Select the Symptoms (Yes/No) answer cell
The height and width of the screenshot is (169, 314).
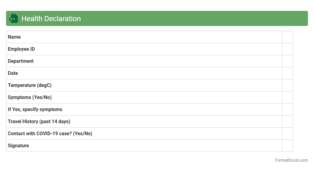(287, 97)
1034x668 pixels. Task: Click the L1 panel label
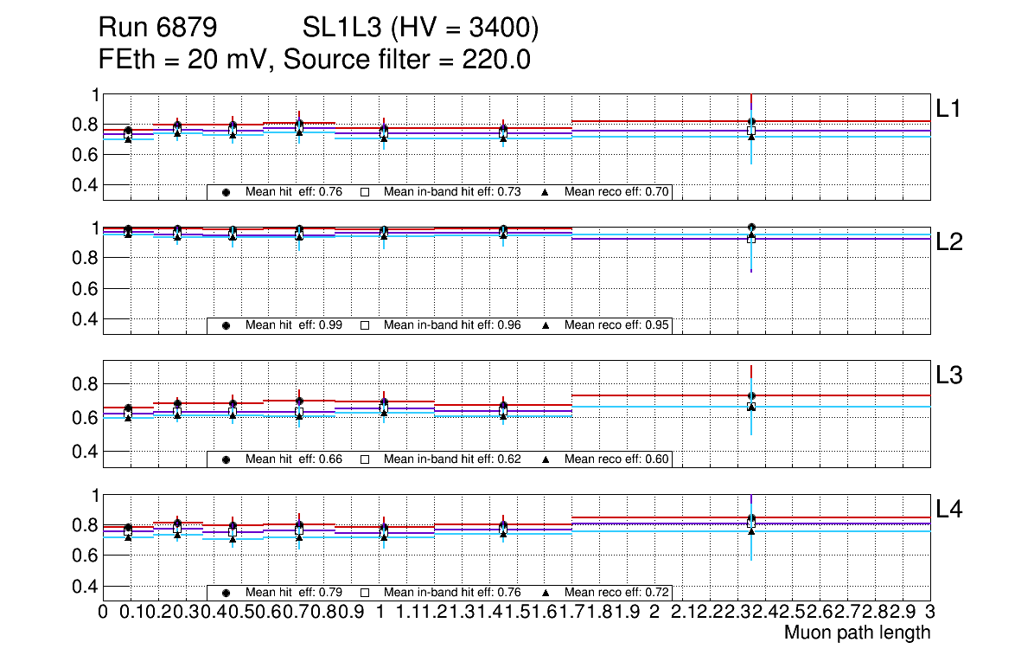click(949, 108)
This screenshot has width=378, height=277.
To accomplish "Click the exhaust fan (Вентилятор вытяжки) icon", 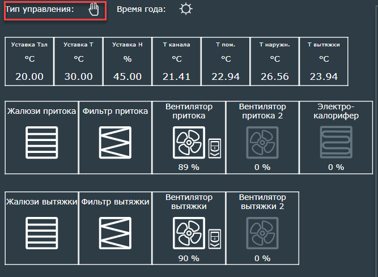I will point(189,235).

== == ==

Give back exactly the lines from the top of the records to the line containing "This screenshot has width=378, height=277.", both included, and no pictures.

Select the Symptoms (Yes/No) answer cell
The height and width of the screenshot is (169, 314).
(287, 97)
1034x668 pixels. Task: Click the L1 panel label
click(949, 108)
This screenshot has width=378, height=277.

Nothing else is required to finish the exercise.